▶ _Given records_
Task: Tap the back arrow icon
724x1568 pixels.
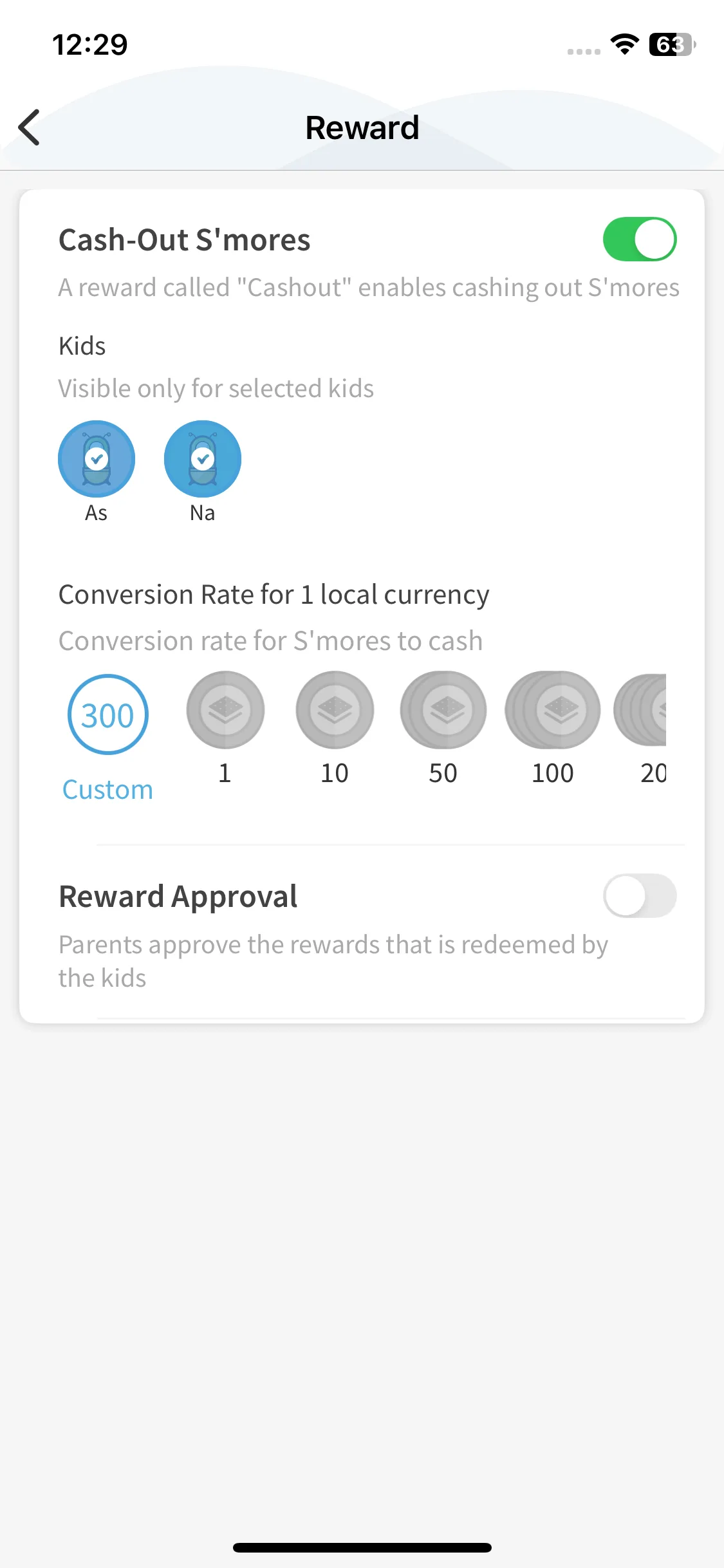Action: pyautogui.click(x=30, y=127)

---

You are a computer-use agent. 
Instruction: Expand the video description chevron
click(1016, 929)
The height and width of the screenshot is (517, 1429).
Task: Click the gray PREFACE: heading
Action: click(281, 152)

* * *

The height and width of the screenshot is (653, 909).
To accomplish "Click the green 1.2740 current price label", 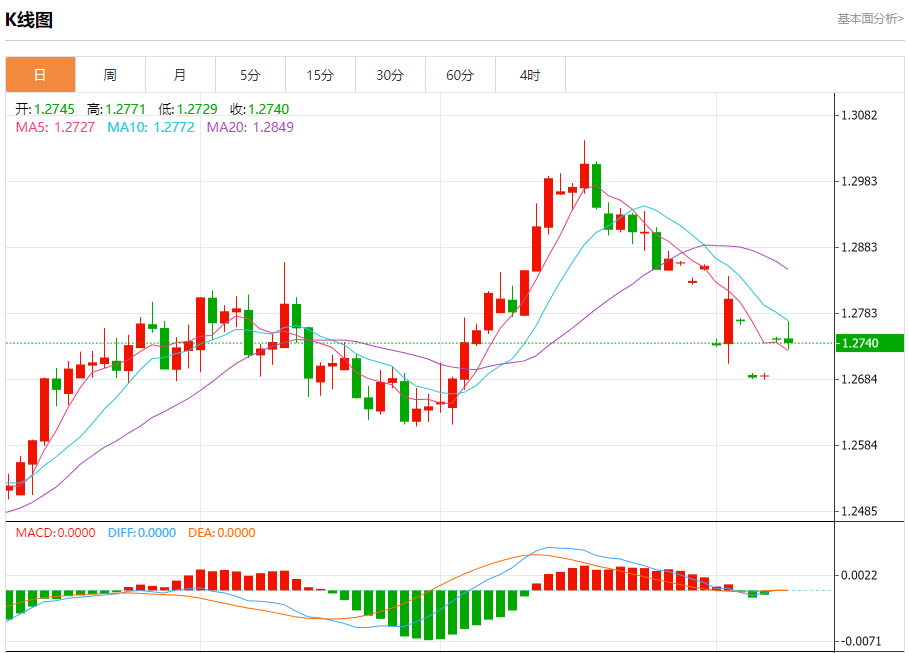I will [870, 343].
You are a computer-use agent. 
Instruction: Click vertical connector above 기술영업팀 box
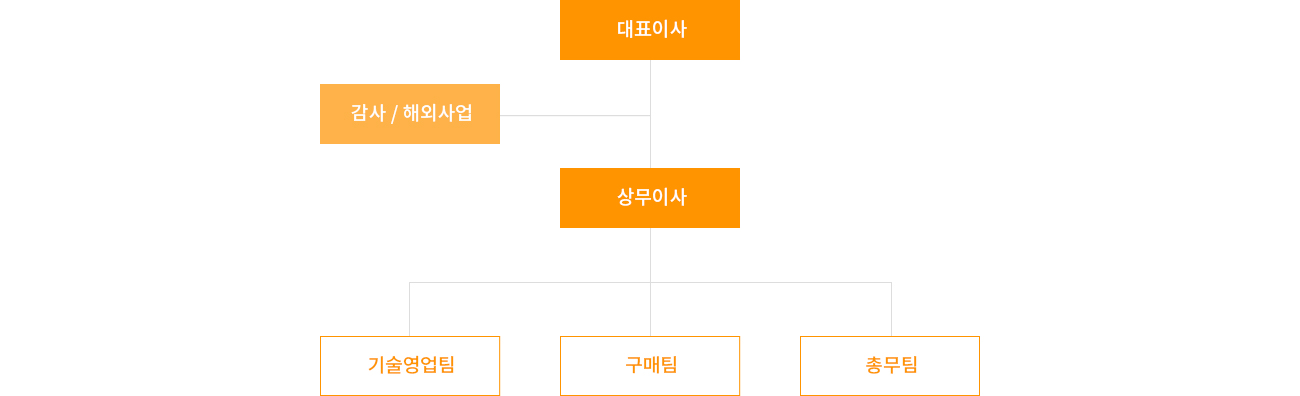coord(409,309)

▶ _Your instructions_
Count the lines in the entries above that contain the string "height", with uppercase and lowercase letters treated as different. Reply with the number only.

▶ _Exercise output_
2